After the scorpion-beetles let us have a quick look at the lantern-beetles, that is those which emanate light, e.g. glowworms (Lampyridae) and some click beetles (Elateridae). Oxygen, an enzyme called luciferase, and a compound called luciferin are involved in a complex chemical reaction to produce light, and adenosine triphosphate (ATP) provides energy for the reaction. The colour of the light produced may vary from red, yellow, blue, green to violet. The light thus produced is sometimes referred to as cold light, because of minimum heat production in the process. Fireflies convert 98% of the energy produced into light. Man is far away from achieving this result. With his bulbs and neon lights he transforms a much smaller percentage of energy into light, and the rest is lost as heat. Members of four or five beetle families are light producing. In Phengodes (Phengodidae), the photophores or light emanating organs of the anterior part of the body give out red light and the abdominal organs produce green. Bioluminescence is best known among fireflies, which are toxic, and that their luminosity has a warning (aposematic) function is a possible explanation (Lloyd and Gentry, in Resh and Carde, 2003). Light in fireflies like Photinus spp. is also a mating signal for the males. The code varies according to the species. Some predacious firefly females of the genus Photuris mimic the flash response of other species, attract males of those species and eat them. There is also a case of luminosity under water: the larvae of the firefly, Luciola, in India, Japan and Indonesia; they emit a blue light. In the Indo-Australian region, the males of Pteroptyx, which is a lampyrid, on trees, emit synchronized signals each half second. The exact meaning of this firework and the mechanism of this synchronisation have not been understood. Maybe it is for giving equal mating chance to all the females involved.

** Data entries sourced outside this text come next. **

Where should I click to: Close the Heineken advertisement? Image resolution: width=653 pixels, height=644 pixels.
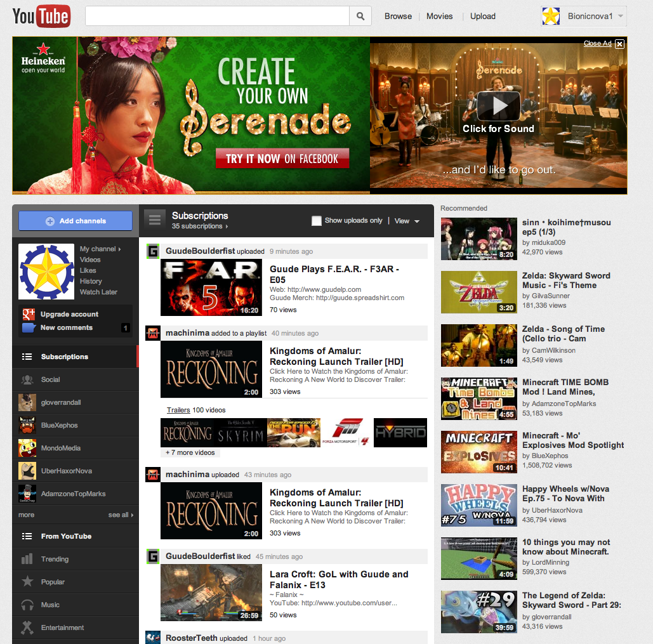tap(619, 44)

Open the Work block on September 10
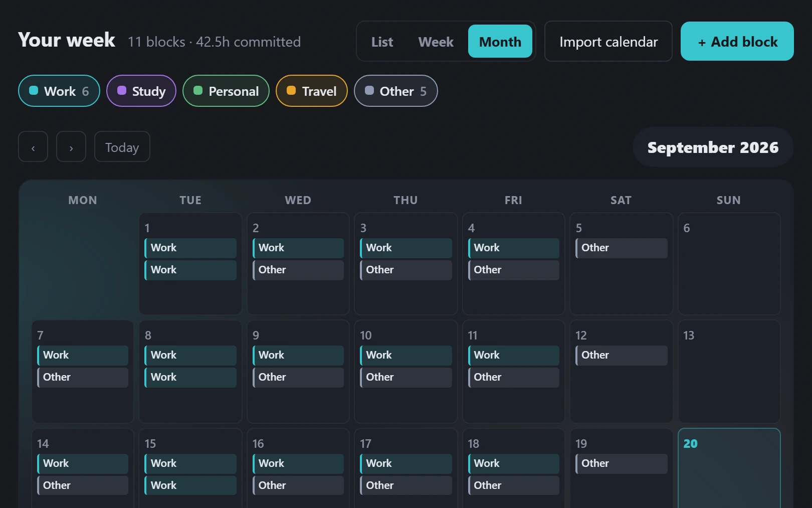click(x=406, y=356)
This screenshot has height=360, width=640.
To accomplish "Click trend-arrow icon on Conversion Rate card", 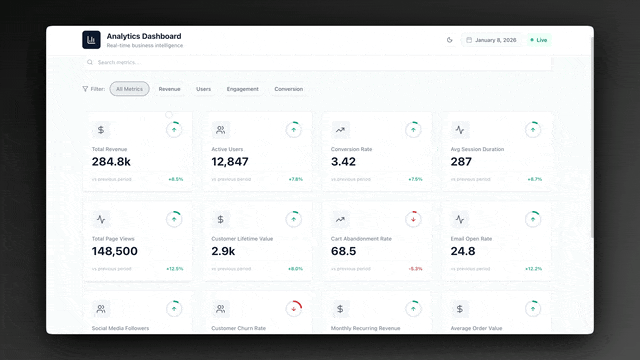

In fields of Central America, bright bi-coloured elaterids (Pyrophorus) fly very fast between the trees. The twin spots on their thorax produce a glow of such an intensity that there appears a long, golden red path of light during the flight (Klausnitzer, 1981). One of us (PJ) failed very often to capture them with a net in Nicaragua and Panama. It has luminous organs at the posterior angles of the pronotum and at the base of the abdomen.

These organs emit simultaneously red and yellow-green light. The Pyrophorus larvae are also luminescent and feed on scarab larvae. So strong is their luminescence that Humboldt is said to make with them a reading lamp. Missionaries during colonial times, as we are told, read their breviary with the help of the elaterids inside a glass bottle. Some Staphylinidae and Phengodidae are also luminous, even spiders in Burma. Many insects show light signals, often to capture preys in their webs, like Arachnocampa luminosa (Diptera, Family Mycetophilidae) in New Zealand caves and several Collembola. The ceiling of the caves in Waitomo, near Aukland, with millions of glowworms and their prey capturing threads, looks like a star-studded night sky. Several other Mycetophilidae are luminous in Australia and America. Light production, among beetles, which is not polarized and produces chlorophyllian assimilation, serves several functions: sex attraction, lighting of the soil when the insects land, trapping other insects, and warning about toxicity. However, there are some disadvantages too, like an easy location by predators such as bats.

It is difficult to explain why some longhorn beetles (Cerambycidae), having no close relationships with lampyrids, mimick the fireflies. They copy their external appearance and possess under the belly several segments clothed with whitish pubescence, in pure imitation of the luminous organ of the Lampyridae. Of course they are not real photophores; the resemblance is only in colouration, appearance and location of the hairy areas. These beetles have been given suggestive names, Alampyris. Alampyrisphotinoides, A. planipennis, A. mimetica are typical members of the genus. Early in the last century Bates mentioned their similarity with fireflies. Some Alampyris (A. nigra,, etc.), however do not show the pseudo-luminous spots. Alampyris is a Lamiinae. Many species of Alampyris are known from Mexico, Guatemala, Brasil, etc. Some species of Alampyris, like A. planipennis, have two yellow-green spots under the abdomen (segments 3-4), made of scales. It possible that they shine in ultra-violet radiation and be perceived radiating by potential predators.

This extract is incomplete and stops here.